CAUSE OF DEATH ANALYSIS: The autopsy reveals a three-stage assassination. First, the contract owner deployed a hidden kill switch: an administrative function capable of disabling the transfer mechanism entirely. This function, present in the unverified contract code, served as the murder weapon. Second, initial liquidity was established at block reference 0xed3fb3f, creating the appearance of a legitimate trading pair and attracting retail victims. Third, and fatally, the deployer executed a coordinated extraction at block reference 0x17527fed, removing all liquidity while simultaneously activating the transfer restriction. Victims discovered their tokens were now worthless and immobilized—financially and cryptographically speaking.

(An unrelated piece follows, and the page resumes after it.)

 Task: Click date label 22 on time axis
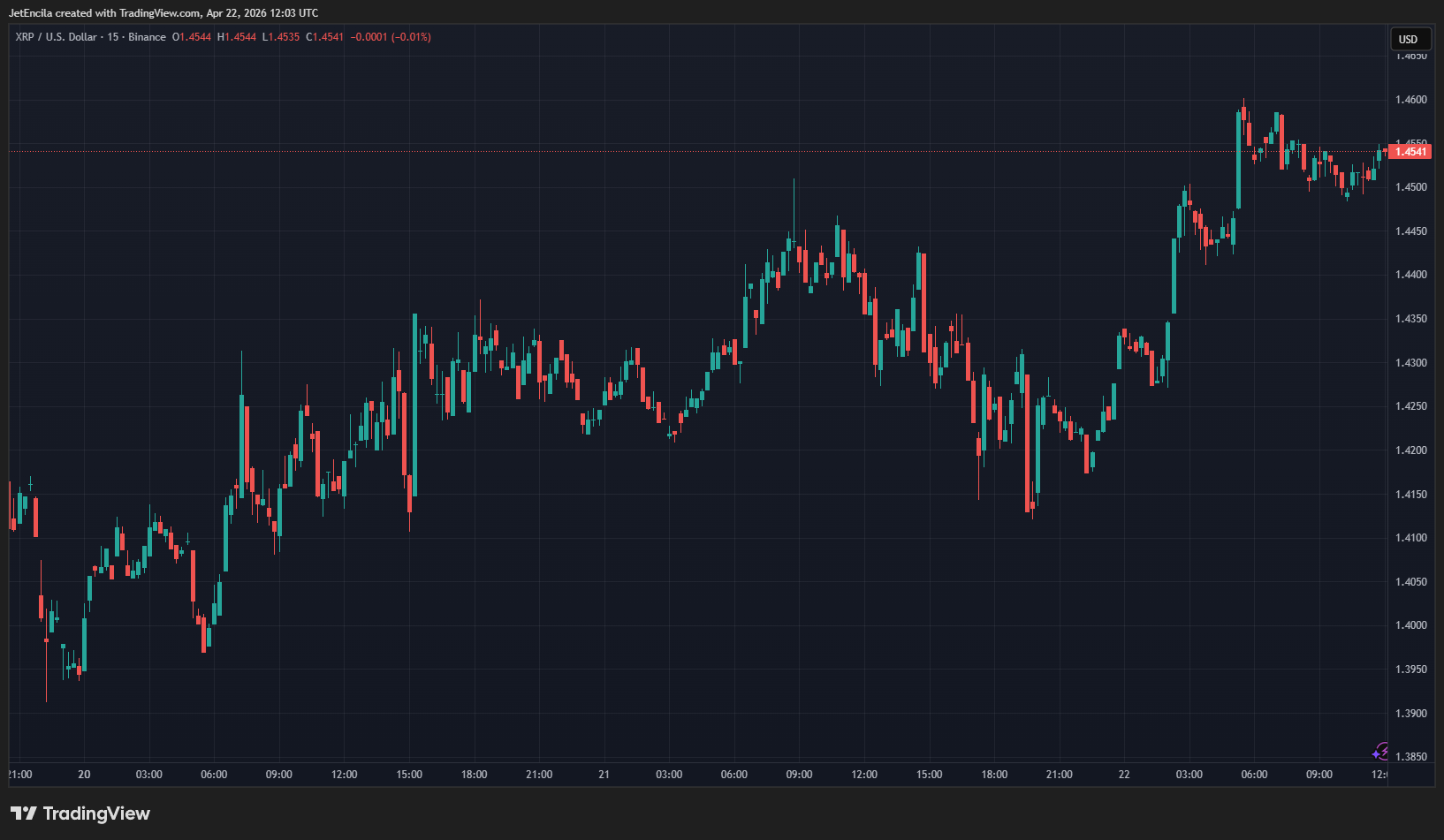pos(1124,775)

CONTRIBUTING FACTORS: The specimen displayed several critical red flags that went unheeded. The contract was unverified—a neon warning sign that screams 'hide the bodies here.' No audit trail existed. The deployer maintained godmode privileges typically only necessary in a rug pull scenario. The liquidity removal occurred with surgical timing immediately after sufficient retail accumulation. These are not coincidences; they are operational blueprints.

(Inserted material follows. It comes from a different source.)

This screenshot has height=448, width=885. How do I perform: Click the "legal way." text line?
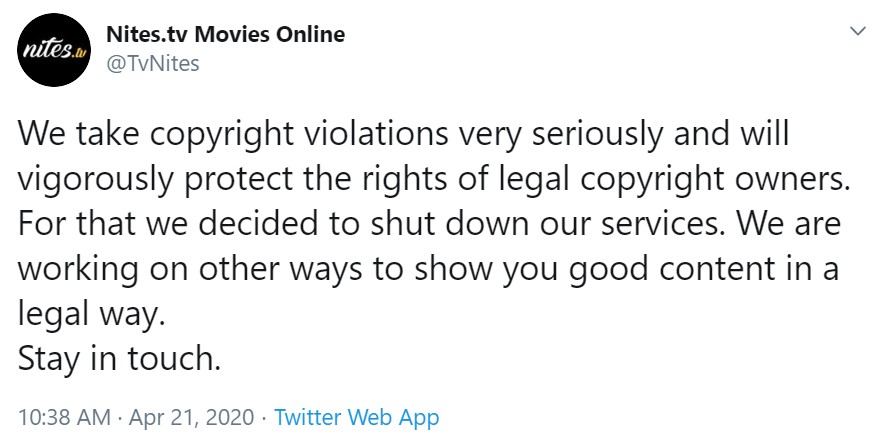pos(91,314)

VICTIM IMPACT: Approximately 494,001 dollars in victim capital was vaporized across an unknown number of token holders. The pathogen spread across Ethereum mainnet with perfect stealth. Each victim learned that 'stable yield' and 'credit' meant nothing when the operator controls all exit ramps. The psychological damage—that particular brand of crypto betrayal—remains unmeasured.
PATHOLOGIST'S NOTE: I have autopsied 10,847 similar specimens over the years. This one is textbook. The unverified contract is the smoking gun. The transfer disable function is the premeditation. The liquidity removal is the flight from the scene. What we're examining here is not a market failure or a technical exploit—this is a structured financial crime that the blockchain recorded in permanent, public, utterly ignored detail. The victim's real killer wasn't a hacker. It was a lack of due diligence wearing a friendly DeFi suit.
"Contract owner disabled selling while draining liquidity. Classic rug pull dressed up in DeFi clothing. $494K in victims learned an expensive lesson about reading smart contracts."